Stolpersteine in Güstrow gestohlen

In der Nacht vom Freitag zu Samstag wurden vier Stolpersteine vor dem Gebäude der Hansenstraße 1 entwendet. Diese Steine standen für vier jüdische Mitbürger und Mitbürgerinnen unserer Stadt, die die Grausamkeiten der Nationalsozialisten nicht überlebt haben.

Herta Jacobsohn – 29 Jahre alt

Max Jacobsohn – 57 Jahre alt

Hans Jacobsohn – 14 Jahre alt

Lieschen Ehrlich, geb. Goldschmidt – 54 Jahre alt (Mutter von Herta)

Diese vier Menschen sind am 10. Juli 1942 vom Güstrower Bahnhof zunächst ins Internierungslager nach Ludwigslust gebracht und von dort aus einen Tag später nach Auschwitz deportiert worden. Sie starben im Juli 1942. Der Grund für ihre Ermordung war einzig ihre Zugehörigkeit zum jüdischen Glauben.

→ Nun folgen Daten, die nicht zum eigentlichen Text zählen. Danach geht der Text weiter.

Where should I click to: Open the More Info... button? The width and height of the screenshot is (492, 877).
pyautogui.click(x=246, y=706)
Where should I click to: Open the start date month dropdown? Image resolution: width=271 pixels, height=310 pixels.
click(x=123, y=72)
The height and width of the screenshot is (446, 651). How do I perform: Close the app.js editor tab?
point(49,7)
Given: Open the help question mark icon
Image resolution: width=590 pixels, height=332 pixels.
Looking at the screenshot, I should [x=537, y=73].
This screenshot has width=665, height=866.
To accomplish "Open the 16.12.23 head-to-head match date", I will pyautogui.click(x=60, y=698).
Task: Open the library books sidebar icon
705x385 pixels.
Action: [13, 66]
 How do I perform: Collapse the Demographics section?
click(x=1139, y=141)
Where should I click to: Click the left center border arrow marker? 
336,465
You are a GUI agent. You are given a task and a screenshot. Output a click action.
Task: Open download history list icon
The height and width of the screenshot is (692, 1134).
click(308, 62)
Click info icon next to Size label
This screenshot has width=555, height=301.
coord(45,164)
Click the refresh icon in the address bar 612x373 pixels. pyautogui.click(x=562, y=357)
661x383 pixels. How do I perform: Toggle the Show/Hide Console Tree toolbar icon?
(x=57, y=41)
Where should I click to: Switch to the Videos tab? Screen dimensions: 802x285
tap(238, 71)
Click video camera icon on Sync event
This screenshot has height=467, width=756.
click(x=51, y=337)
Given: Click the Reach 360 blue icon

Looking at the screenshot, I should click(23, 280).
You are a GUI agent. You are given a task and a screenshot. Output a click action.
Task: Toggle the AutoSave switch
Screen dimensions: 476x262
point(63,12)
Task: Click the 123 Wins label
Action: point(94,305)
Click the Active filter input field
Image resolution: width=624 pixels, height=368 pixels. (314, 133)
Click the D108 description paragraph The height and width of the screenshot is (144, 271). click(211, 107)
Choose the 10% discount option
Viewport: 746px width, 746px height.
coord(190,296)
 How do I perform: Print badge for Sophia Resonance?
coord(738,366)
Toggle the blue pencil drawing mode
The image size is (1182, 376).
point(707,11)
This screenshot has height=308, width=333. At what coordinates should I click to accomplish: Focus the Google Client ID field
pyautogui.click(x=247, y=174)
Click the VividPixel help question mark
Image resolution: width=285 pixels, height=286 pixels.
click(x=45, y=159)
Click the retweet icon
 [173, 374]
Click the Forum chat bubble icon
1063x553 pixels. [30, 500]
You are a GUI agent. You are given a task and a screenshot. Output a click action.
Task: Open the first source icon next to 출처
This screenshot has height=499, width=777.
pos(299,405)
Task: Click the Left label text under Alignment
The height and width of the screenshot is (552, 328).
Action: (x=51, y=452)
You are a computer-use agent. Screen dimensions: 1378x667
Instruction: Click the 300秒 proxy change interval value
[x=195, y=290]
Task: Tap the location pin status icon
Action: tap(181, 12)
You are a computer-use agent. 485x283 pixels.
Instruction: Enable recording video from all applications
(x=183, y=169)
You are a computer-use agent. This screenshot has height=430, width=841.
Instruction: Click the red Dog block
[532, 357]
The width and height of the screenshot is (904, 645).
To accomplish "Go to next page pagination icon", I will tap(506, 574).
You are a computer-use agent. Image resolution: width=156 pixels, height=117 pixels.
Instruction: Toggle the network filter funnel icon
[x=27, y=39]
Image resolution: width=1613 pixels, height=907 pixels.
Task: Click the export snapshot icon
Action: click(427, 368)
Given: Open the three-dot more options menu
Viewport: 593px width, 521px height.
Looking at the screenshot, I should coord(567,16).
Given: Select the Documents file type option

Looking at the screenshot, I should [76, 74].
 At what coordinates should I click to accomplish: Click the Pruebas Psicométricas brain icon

Die Schülerinnen und Schüler der Freien Schule Güstrow putzen seit 2012 die fünf Stolpersteine in Krönchenhagen, die sechs Stolpersteine in der Baustraße, die vier Stolpersteine in der Domstraße und die vier Stolpersteine in der Hansenstraße. Seit letztem Wochenende gibt es die vier Gedenksteine in der Hansenstraße nicht mehr.

Wir als Schule sind traurig, wütend und erschrocken über den Diebstahl der Stolpersteine und verurteilen diese antisemitische Tat zutiefst und möchten nicht schweigen. Aus diesem Grund haben wir eine Foto-Collage erstellt, die zeigen soll, dass Antisemitismus in unserer Gesellschaft keinen Platz finden darf.